En Suisse romande, l’initiative «No Billag», qui réclame l’abolition d’une redevance radio-TV, fait presque l’unanimité contre elle. Une «association contre la disparition des radios et TV» s’est créée le 5 octobre dernier, réunissant de nombreuses personnalités – de la politique surtout, mais aussi du sport et de la culture, comme le président de Paléo, Daniel Rossellat, le réalisateur Frédéric Gonseth et le directeur du Tour de Romandie, Richard Chassot.

Concrètement, pas moins de 19 chaînes de radios et de TV sont menacées en Suisse romande. La RTS est visée en premier lieu, mais aussi les stations des régions en mains privées, pour lesquelles la redevance représente entre 30 et 75% du budget.

Une perte d’indépendance

Parmi les politiciens, Adèle Thorens (Verte/VD) insiste sur l’indépendance des médias, qui serait affaiblie par l’initiative. Son texte stipule que la Confédération mettra régulièrement des concessions de radio et de télévision aux enchères. «Or, celles-ci seront achetées par ceux qui en auront les moyens, et l’expérience alémanique montre que ce ne sont en général pas des philanthropes.» Une allusion à peine voilée au patriarche de l’UDC, Christoph Blocher, qui ne cesse d’élargir son empire médiatique: en terre grisonne, il vient de pactiser avec le patron de Somedia, Hanspeter Lebrument, autrefois son ennemi juré.

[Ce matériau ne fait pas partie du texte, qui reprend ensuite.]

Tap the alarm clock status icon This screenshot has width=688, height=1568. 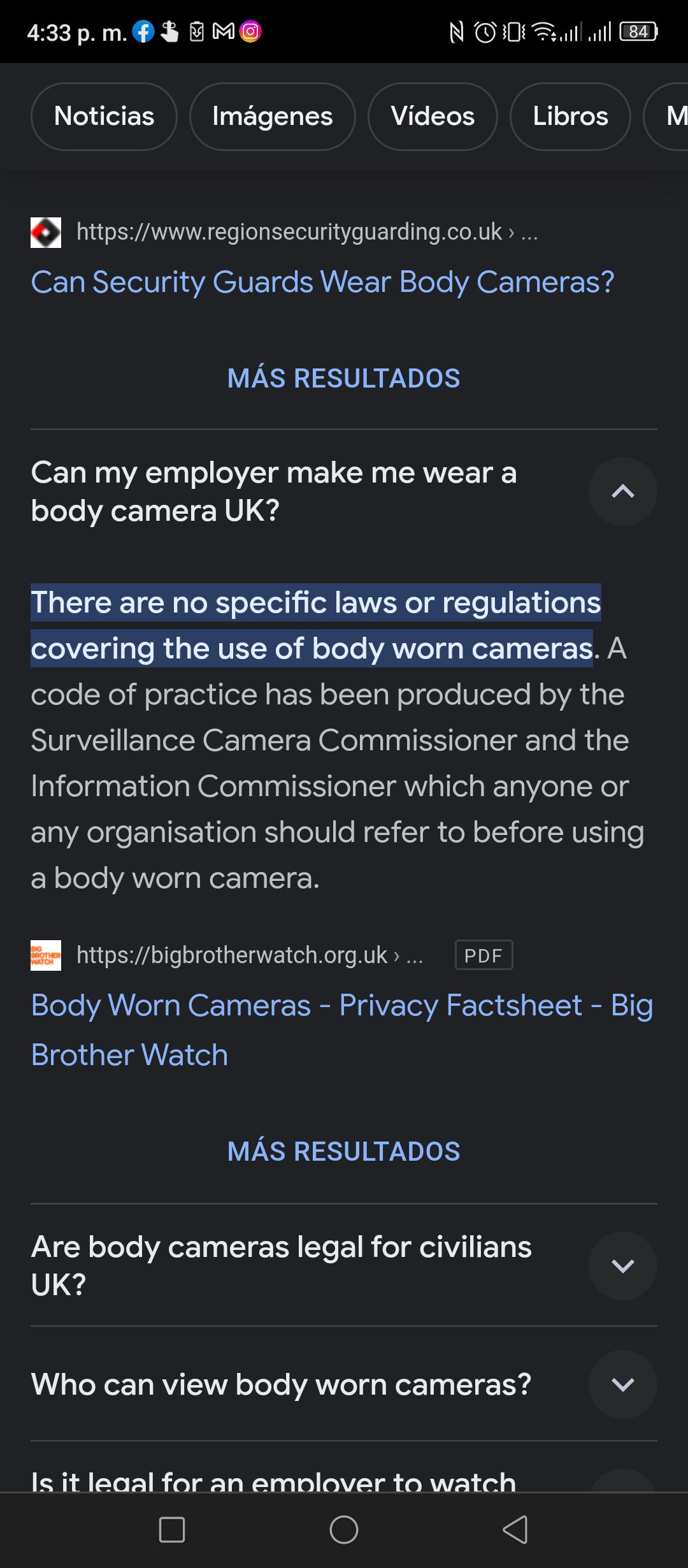(x=485, y=31)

Pour sa part, Hugues Hiltpold (PLR/GE) souligne que les milieux économiques rejettent aussi, pour la plupart d’entre eux, l’initiative «No Billag», à commencer par l’association faîtière, economiesuisse, et le Centre patronal. Reste l’USAM, qui a dit oui malgré l’opposition des Romands. «L’USAM se trompe de combat», affirme Hugues Hiltpold: 75% des PME ne paient pas de redevance du tout, tandis que 9% paieront moins qu’avant.

Tour de Romandie menacé

Dans le monde du sport, Richard Chassot décrit la spirale infernale dans laquelle on risque d’entrer: «Plus de redevance, plus de médias, plus de visibilité pour les sponsors, plus de Tour de Romandie. A terme, c’est le sport et tous ses centres de formation qui sont menacés de mort.»

Un bémol dans cette presque unanimité contre l’initiative en Suisse romande: aucune figure de l’UDC n’a souhaité participer à cette association, bien que certains élus agrariens aient voté non au Conseil national. Laurent Wehrli (PLR/VD) a certes tenté de convaincre l’un ou l’autre de ses collègues, comme Jean-Pierre Grin (UDC/VD), lequel a pourtant décliné l’invitation. «Je suis contre l’initiative, mais je ne ferai pas campagne par loyauté envers mon parti national», déclare-t-il au Temps.

Un gros travail de conviction attend la jeune association, car les gens ignorent encore le texte de l’initiative et ses conséquences sur le paysage médiatique. Jacques-André Maire (PS/NE) le reconnaît: «Au premier abord, les gens saluent parfois le fait qu’ils ne devront plus s’acquitter des 365 francs de la future redevance annuelle. Mais ils n’ont pas encore réalisé qu’ils paieront beaucoup plus cher pour leurs programmes préférés et qu’ils perdront tous les médias audiovisuels de proximité.»